A Robust Control Concept for Hydraulic Drives Based on Second Order Sliding Mode Disturbance Compensation

The application of sliding mode algorithms for control of hydraulic drives has gained increasing interest in recent years due to algorithm simplicity, low number of parameters and possible excellent control performance. Both application of first- and higher order sliding mode control algorithms in hydraulic drive controls have been presented in various literature, demonstrating the possible successful application of these. However, a major drawback is the presence of e.g. valve dynamics which often necessitates the usage of continuous approximations of discontinuities in order to avoid control chattering, which on the other hand compromises the robustness properties. This may also be the case when discontinuities are only present in the control derivative. This fact suggests that sliding mode algorithms may be more appropriate for assisting the control, i.e. for state observation, disturbance observer based control etc., and several examples of such approaches have been presented in literature.
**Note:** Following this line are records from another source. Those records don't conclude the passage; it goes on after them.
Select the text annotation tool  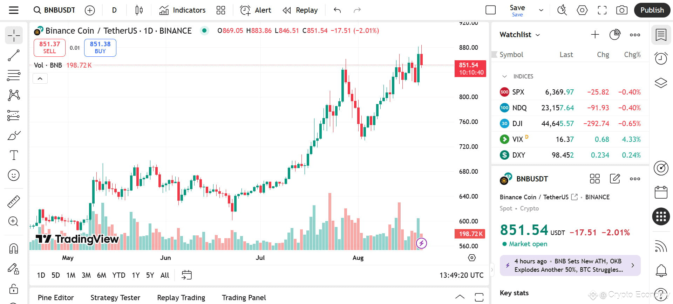tap(14, 155)
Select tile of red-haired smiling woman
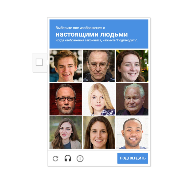187x187 pixels. 132,66
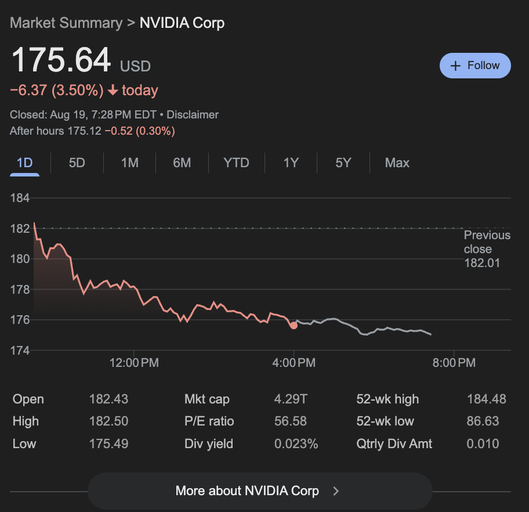Viewport: 529px width, 512px height.
Task: Click the red down arrow beside today
Action: pos(113,91)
The latter case appear especially interesting as a sliding mode actually takes place, but only the low-pass filtered sliding mode algorithm output is used in the actual control input. However, the successful implementation relies heavily on the low-pass filter design where the drive dynamics, sample rate etc. play a significant role. In this paper the utilization of the super twisting algorithm for disturbance compensation is considered. The fact that the discontinuity here is nested in an integral causes less restrictions on the used low-pass filter, enabling the possibility for a wide range of usage when the sampling frequency is in the range of industrial grade control hardware. The proposed control structure is designed and considered in relation to a valve driven hydraulic winch drive, and results demonstrate that excellent and high precision control may be achieved in the presence of large and highly varying external loads.